WORK REQUEST — Set down, word for word, the stretch of lines from the one containing "The width and height of the screenshot is (1267, 862)." to the end of the records below.

RECORDS SUPPLIED START

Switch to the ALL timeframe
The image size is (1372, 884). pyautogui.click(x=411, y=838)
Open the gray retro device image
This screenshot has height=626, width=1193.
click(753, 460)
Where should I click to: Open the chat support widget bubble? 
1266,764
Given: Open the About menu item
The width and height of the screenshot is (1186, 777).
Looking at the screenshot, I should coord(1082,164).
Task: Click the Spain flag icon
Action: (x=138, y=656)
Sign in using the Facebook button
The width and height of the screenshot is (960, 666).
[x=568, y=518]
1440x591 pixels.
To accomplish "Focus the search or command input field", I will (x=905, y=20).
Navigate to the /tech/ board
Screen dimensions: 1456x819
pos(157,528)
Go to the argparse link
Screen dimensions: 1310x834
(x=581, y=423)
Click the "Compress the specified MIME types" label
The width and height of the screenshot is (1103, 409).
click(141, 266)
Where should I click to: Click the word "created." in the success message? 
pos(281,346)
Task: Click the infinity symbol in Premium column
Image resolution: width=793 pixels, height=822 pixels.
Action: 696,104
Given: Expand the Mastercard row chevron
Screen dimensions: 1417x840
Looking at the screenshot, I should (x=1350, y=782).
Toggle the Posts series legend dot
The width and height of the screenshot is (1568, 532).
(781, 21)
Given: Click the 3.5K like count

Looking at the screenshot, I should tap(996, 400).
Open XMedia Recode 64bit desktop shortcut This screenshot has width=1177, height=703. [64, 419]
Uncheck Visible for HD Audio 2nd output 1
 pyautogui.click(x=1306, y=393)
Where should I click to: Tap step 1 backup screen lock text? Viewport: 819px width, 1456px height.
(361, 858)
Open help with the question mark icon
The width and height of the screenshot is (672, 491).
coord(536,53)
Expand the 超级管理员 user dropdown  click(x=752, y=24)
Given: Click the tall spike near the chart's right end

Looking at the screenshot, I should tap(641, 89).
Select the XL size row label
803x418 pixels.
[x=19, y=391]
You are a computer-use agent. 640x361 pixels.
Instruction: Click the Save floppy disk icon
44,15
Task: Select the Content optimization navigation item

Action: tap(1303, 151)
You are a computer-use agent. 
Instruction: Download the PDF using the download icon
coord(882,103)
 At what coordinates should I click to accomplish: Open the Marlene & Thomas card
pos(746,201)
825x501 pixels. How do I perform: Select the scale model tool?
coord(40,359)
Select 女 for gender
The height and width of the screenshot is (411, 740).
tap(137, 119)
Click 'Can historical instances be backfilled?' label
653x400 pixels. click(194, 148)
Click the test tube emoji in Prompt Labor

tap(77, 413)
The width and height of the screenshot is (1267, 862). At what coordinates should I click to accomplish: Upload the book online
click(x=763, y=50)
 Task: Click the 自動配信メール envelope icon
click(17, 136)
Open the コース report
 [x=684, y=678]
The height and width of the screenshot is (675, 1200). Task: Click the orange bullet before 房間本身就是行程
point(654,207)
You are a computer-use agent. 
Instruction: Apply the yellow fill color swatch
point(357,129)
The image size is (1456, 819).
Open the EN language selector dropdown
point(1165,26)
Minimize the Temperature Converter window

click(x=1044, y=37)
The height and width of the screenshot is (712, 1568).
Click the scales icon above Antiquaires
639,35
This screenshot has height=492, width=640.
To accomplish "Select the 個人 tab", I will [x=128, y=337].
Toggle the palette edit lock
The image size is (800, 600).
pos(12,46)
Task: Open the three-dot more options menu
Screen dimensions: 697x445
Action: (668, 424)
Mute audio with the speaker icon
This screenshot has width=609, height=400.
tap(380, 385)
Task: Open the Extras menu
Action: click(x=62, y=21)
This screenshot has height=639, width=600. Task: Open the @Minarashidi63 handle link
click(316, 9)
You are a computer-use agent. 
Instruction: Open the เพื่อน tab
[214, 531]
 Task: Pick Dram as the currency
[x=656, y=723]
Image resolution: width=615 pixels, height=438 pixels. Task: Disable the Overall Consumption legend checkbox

RECORDS SUPPLIED END

THE ANSWER —
The width and height of the screenshot is (1267, 862). At what coordinates should I click to accomplish: Upload the book online
click(x=763, y=50)
 Task: Click the 自動配信メール envelope icon
click(17, 136)
Open the コース report
 [x=684, y=678]
The height and width of the screenshot is (675, 1200). Task: Click the orange bullet before 房間本身就是行程
point(654,207)
You are a computer-use agent. 
Instruction: Apply the yellow fill color swatch
point(357,129)
The image size is (1456, 819).
Open the EN language selector dropdown
point(1165,26)
Minimize the Temperature Converter window

click(x=1044, y=37)
The height and width of the screenshot is (712, 1568).
Click the scales icon above Antiquaires
639,35
This screenshot has height=492, width=640.
To accomplish "Select the 個人 tab", I will [x=128, y=337].
Toggle the palette edit lock
The image size is (800, 600).
pos(12,46)
Task: Open the three-dot more options menu
Screen dimensions: 697x445
Action: (668, 424)
Mute audio with the speaker icon
This screenshot has width=609, height=400.
tap(380, 385)
Task: Open the Extras menu
Action: click(x=62, y=21)
This screenshot has height=639, width=600. Task: Open the @Minarashidi63 handle link
click(316, 9)
You are a computer-use agent. 
Instruction: Open the เพื่อน tab
[214, 531]
 Task: Pick Dram as the currency
[x=656, y=723]
Image resolution: width=615 pixels, height=438 pixels. Task: Disable the Overall Consumption legend checkbox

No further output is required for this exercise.